I can’t say I was paying much attention beforehand, making it more than possible I was entirely to blame. There we were, queuing at a junction along a dual carriageway. I heard a massive screech kind of a sound, then a massive bang sort of a noise, then a massive screech kind of a thing. Then I saw a car spinning towards us. That I did see. Fortunately it stopped a good ten feet away on the other side of the central reservation; far enough away that we were never in any real danger but close enough for the car to say “Psych.” Turns out the spinning car had pulled out across the dual carriageway at about three miles an hour and a car going along at 60 had slammed into it.
It was then we had to make that difficult decision: whether to be bystanders and hope someone else would have balls or ovaries enough to do something while we watched, or pitch in ourselves and be the heroes that were needed so desperately in someone’s time of crisis. It was then I boldly suggested a quick game of Travel Scrabble.
That having been rebuffed, we sprang into action. I vaguely shouted for someone to phone for an ambulance, heroically passing the first possible buck, and bolted out of the car, leapt over the barrier and tore open the door of the formerly spinning car. I assume it looked indescribably cool. I like to imagine it in slow motion, at sunset. Me all swaggering and cool and sweatless, onlookers gasping and aroused, me giving no hint of what was going on towards the back of my trousers. Inside the car I found two very old, very dazed granny types who clearly could have done without this kind of thing. They were both conscious, both breathing and neither appeared to be badly injured or mangled or horribly covered in blood. Still, they needed a spot of help. Fortunately the bluff my bravado had called on my fairly lousy first aid skills didn’t get anyone killed, one of our party being a doctor who got to the car right after me and knew what to ask and where to poke and what not to bend or twist or otherwise molest. Seems the driver had banged her head on the steering wheel, her airbag having had its mind elsewhere, and was bobbing it around like it weighed too much for her. I got in the back seat and held her head up until the ambulance arrived, making sure she didn’t knacker her neck or her spine. She didn’t like that much and it was around that point the social awkwardness kicked in. Ten minutes passes pretty slowly when you’re holding a stranger’s head and she’s all dazed and scared and confused and in pain. I pretty quickly ran out of ways to reassure her and then ran out of basic chat. You’d be surprised by how little we had in common.

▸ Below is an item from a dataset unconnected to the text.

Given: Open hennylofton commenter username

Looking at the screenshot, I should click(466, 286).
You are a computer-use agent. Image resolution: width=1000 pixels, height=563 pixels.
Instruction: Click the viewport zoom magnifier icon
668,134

Meanwhile my cohorts were out stopping traffic and checking on the driver of the other car and getting their toddlers out of the way without scaring them too badly and arguing with people trying to drive around the debris because even when this kind of thing happens people are still arseholes. It was all fairly chaotic and scary but that’s meddling for you. Luckily it turned out all right. The two granny types got to hospital and were discharged that night, the guy in the other car had nothing wrong with him past the scare he’d got, we all went home feeling awesome and I had a bit of do-gooding to blog about. Meanwhile you’re sat there doing nothing. Maybe you should go learn some first aid if you’ve not done it already, make yourself useful. Learn how to do abdominal thrusts when someone chokes on the brown vegetarian slop you’ve served up. Learn what to do with broken legs when your mother falls down a lift shaft shortly after making her new husband sole beneficiary for her estate. Learn how to resuscitate your Texan billionaire lover after you’ve sexed their heart to near death, should you want to. Learn that type of stuff and use it. Get on it, people, there’s meddling to be done.